Oh come on, now! What kind of explanation is that? There is no such thing as “just math”. There is always a conscious decision to use math in a particular way.
Let’s take as an example the classic information retrieval ranking function: tf * idf. Researchers have long known that it is important to rank documents by their “it’s just math” query term frequency with in a document. However, it is just as, if not more, important to correct for that internal term frequency by using global frequency statistics, such as (inverse) document frequency. The reason is that if you have a query such as [the table] and you do not correct for the collection-wide ubiquity of the word [the], your document rankings will be dominated by probabilities of [the] within a document. IDF values are used to correct this bias, and bring the term [table] to much higher prominence. Experimental results almost always show that tf * idf beats ranking by tf alone. (Aside: Even language models have a idf-like, global probability smoothing factor to correct for tf alone.)
Thus, to make a ranking algorithm truly useful, the mathematics have to be designed to account for the “it’s just math” probabilities. Without such correction, the algorithms are biased away from relevance. So to claim that brands dominate because “it’s just math” masks the deeper issue that existing bias within Google Instant isn’t being corrected and is propagated to the user.
At the risk of getting a little too geeky, I am reminded of the Asimov laws of robotics. The first and primary law is: “A robot may not injure a human being or, through inaction, allow a human being to come to harm.” Note that there are two edges of the “no harm” sword: No harm through commission, and no harm through omission. Both are required.
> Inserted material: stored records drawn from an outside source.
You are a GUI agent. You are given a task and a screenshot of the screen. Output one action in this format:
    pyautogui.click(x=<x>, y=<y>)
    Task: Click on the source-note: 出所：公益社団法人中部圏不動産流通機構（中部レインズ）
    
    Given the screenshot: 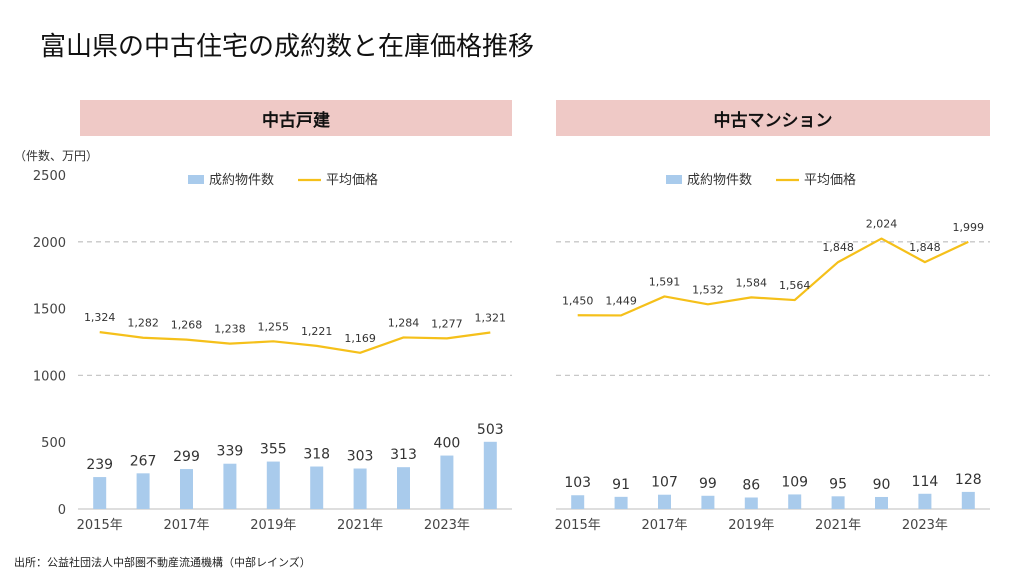 What is the action you would take?
    pyautogui.click(x=162, y=562)
    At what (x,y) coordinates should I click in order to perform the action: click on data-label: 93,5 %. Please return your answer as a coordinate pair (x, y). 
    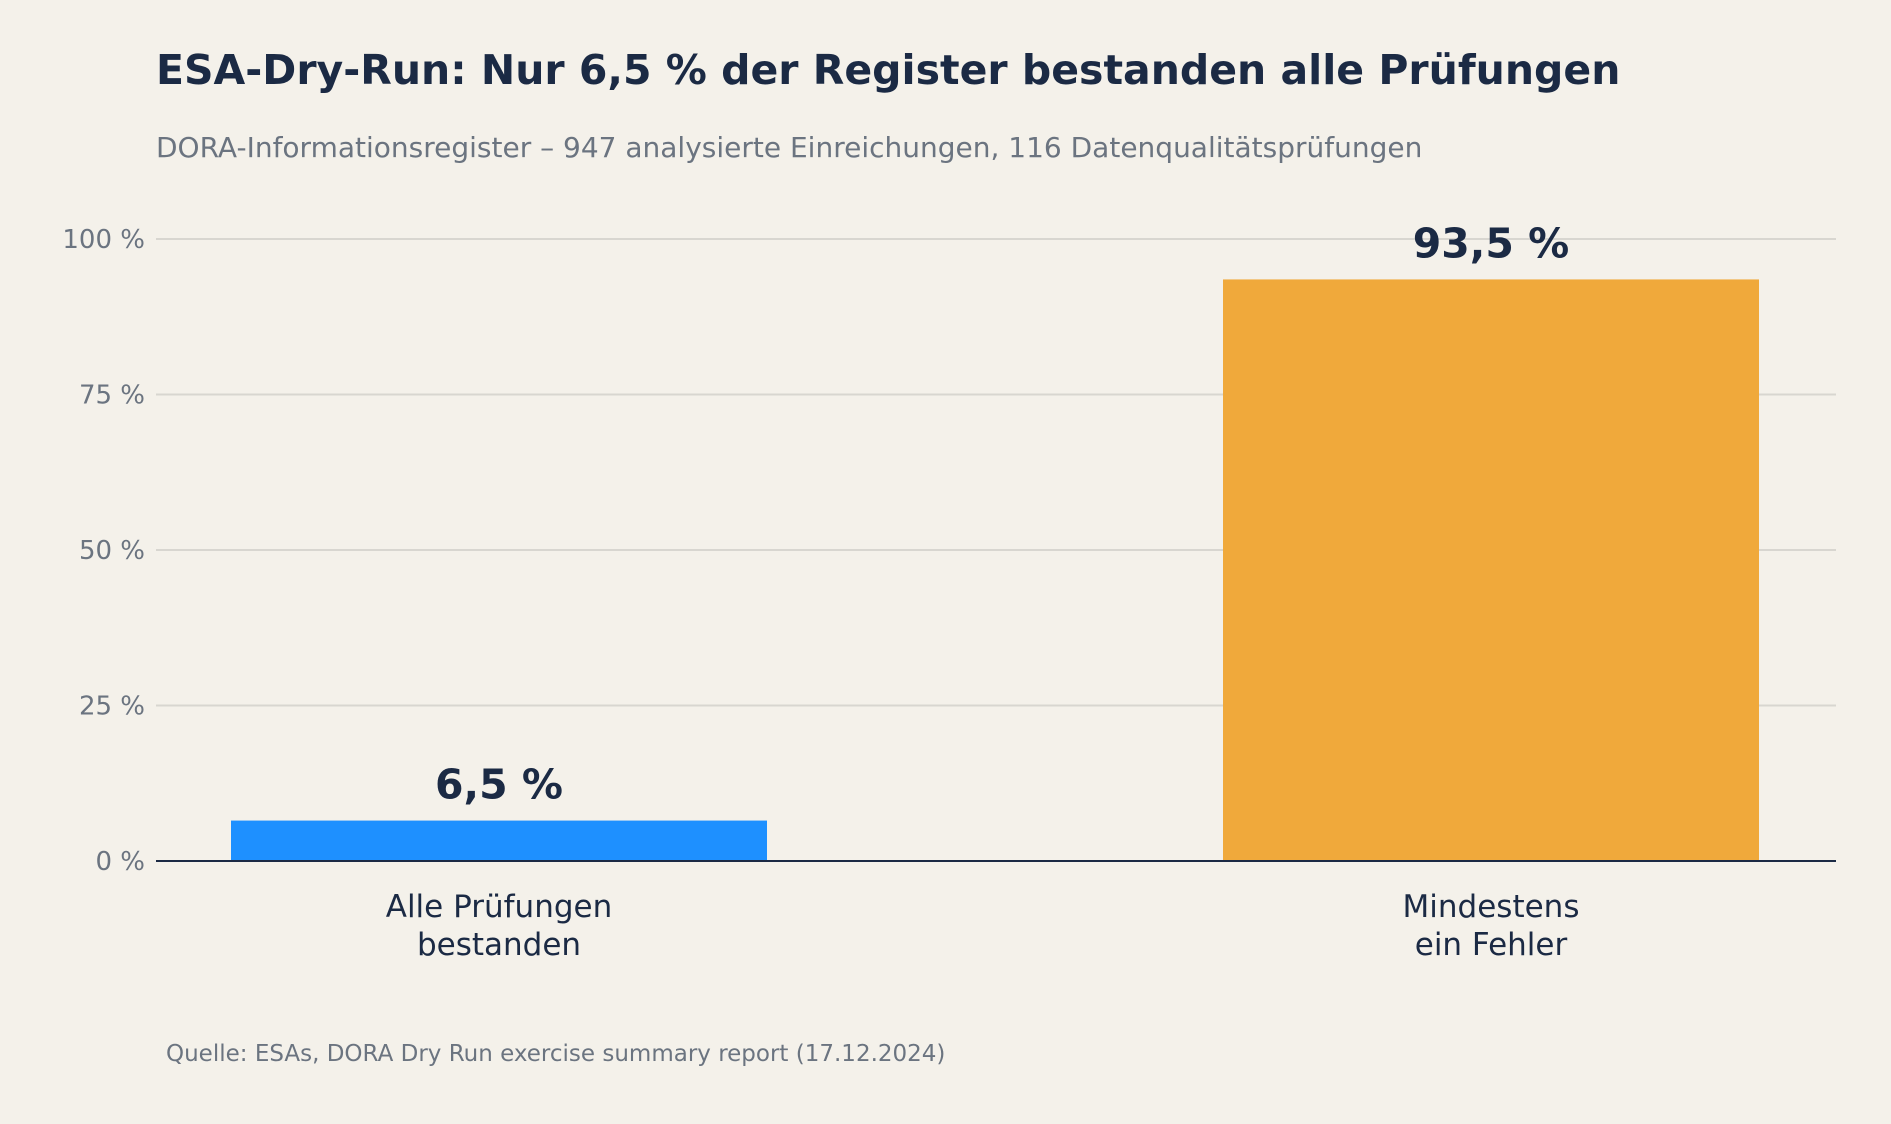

I think that there is a analogy to brand bias within search algorithms. In the search engine domain, the robot is the algorithm. Just like it is not enough for a robot to avoid committing acts of harm against a human, it is also not enough for the algorithm to throw up its hands, say “it’s just math” and therefore I haven’t actively, explicitly committed any bias in my rankings. No, the algorithm has to simultaneously be aware of the biases that arise through through inaction, or omission, as well.
Click-through probabilities are the tf, the component of the ranking algorithm that ensures true, unbiased, no-acts-of-commission probability. Where is idf, to balance out that math, to ensure that no acts of bias omission slip through? Without it there is still bias. “It’s just math” is not a proper defense.